__TEXT BLOCK__.
(Photo: SHUTTER DIN, Adobe Stock)
From trade and deregulation to alternative land uses and cash rent prices, ag economists have no shortage of issues on their radar for 2025.
This past year was definitely full of surprises, but there were also happenings in agriculture that economists warned about at the end of 2023.
The bleak outlook for commodity prices, along with elevated interest rates, created a downturn in the ag economy, which is something many economists warned would happen. It’s the speed of which margins crumbled that might have been the bigger surprise.
The latest Ag Economists’ Monthly Monitor asked economists if the U.S. was either in a recession or on the brink of one. The majority of ag economists say U.S. agriculture is ending the year in a recession.
- 56% of ag economists responded by saying agriculture is currently in a recession, which is up from the 53% who responded that way in October.
- 81% of economists surveyed said the U.S ag economy is on the brink of a recession, which is a significant jump from the 56% of economists who responded that way in the October survey.
One occurrence that wasn’t on anyone’s radar in 2023: H5N1. What was first thought to be a mystery illness impacting dairy herds in Texas was later confirmed as Highly Pathogenic Avian Flu, the first time the disease was detected in mammals.

__QUESTIONS ON THE MATERIAL__.
[1] Decide whether each statement below agrees with the passage on ag economists' 2025 outlook. Answer yes or no, and quote the deciding words of the passage: (a) In the October survey, 53% of ag economists said agriculture was in a recession. (b) 81% of economists surveyed said the U.S. ag economy is currently in a recession. (c) The illness affecting dairy herds in Texas was identified as avian flu from the start.
[2] List every issue that the passage on ag economists' 2025 outlook names as being on ag economists' radar for 2025.

__STUDY MATERIAL__.
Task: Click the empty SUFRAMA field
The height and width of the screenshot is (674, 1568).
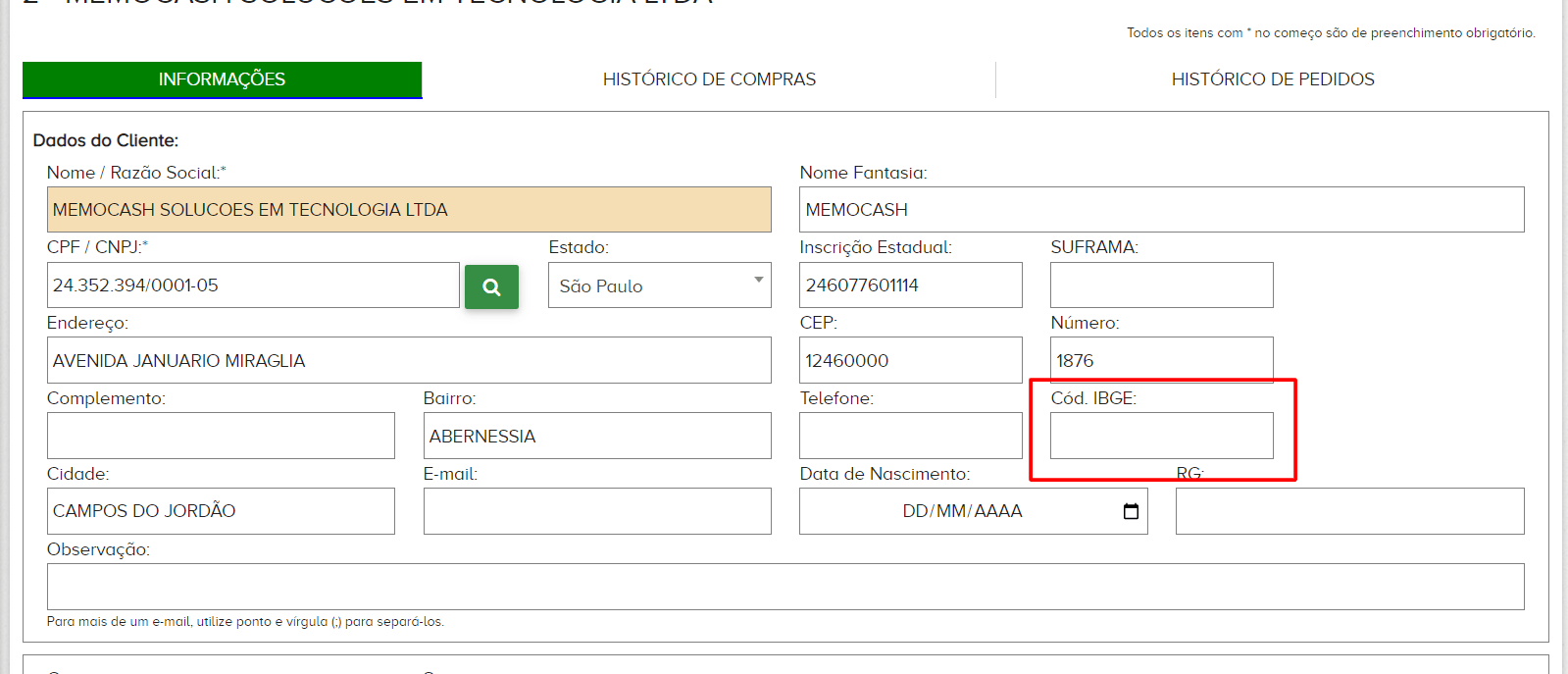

--

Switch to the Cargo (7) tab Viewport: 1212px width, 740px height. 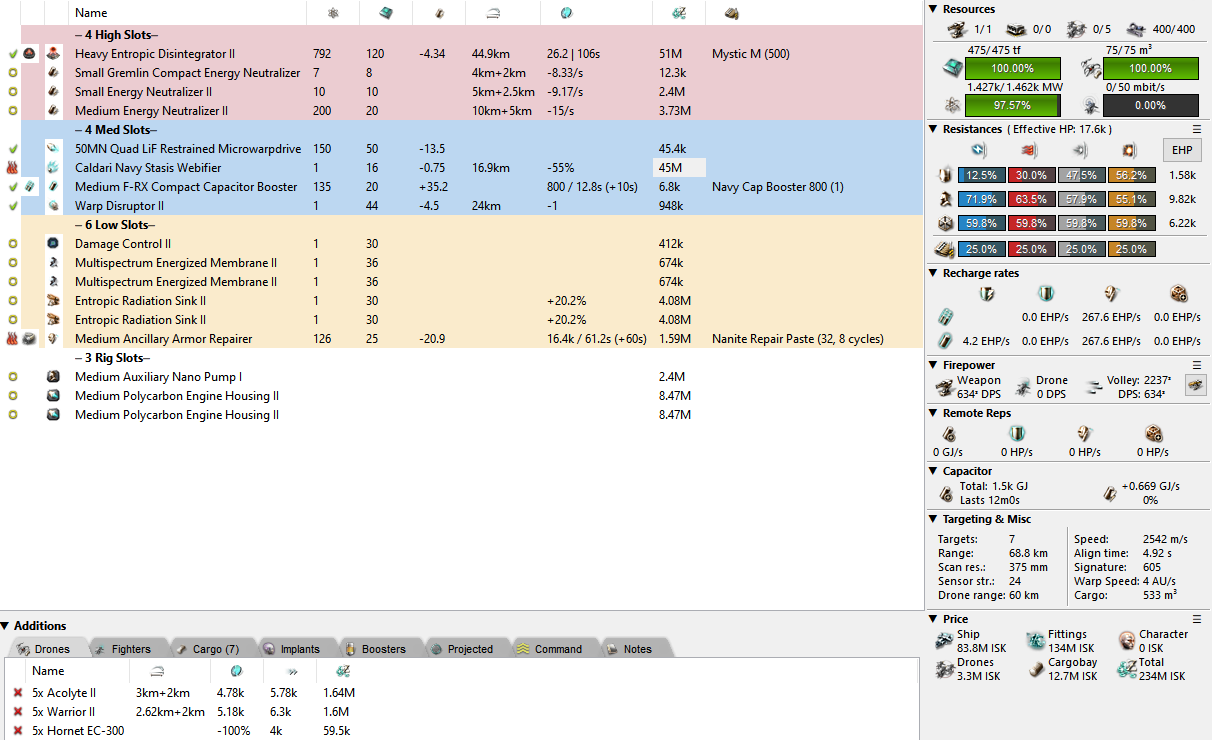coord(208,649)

__ANSWERS TO THE PROBLEMS__.
[1]
(a) Yes: "which is up from the 53% who responded that way in October"
(b) No: "81% of economists surveyed said the U.S ag economy is on the brink of a recession"
(c) No: "What was first thought to be a mystery illness impacting dairy herds in Texas"

[2] Trade, deregulation, alternative land uses, and cash rent prices.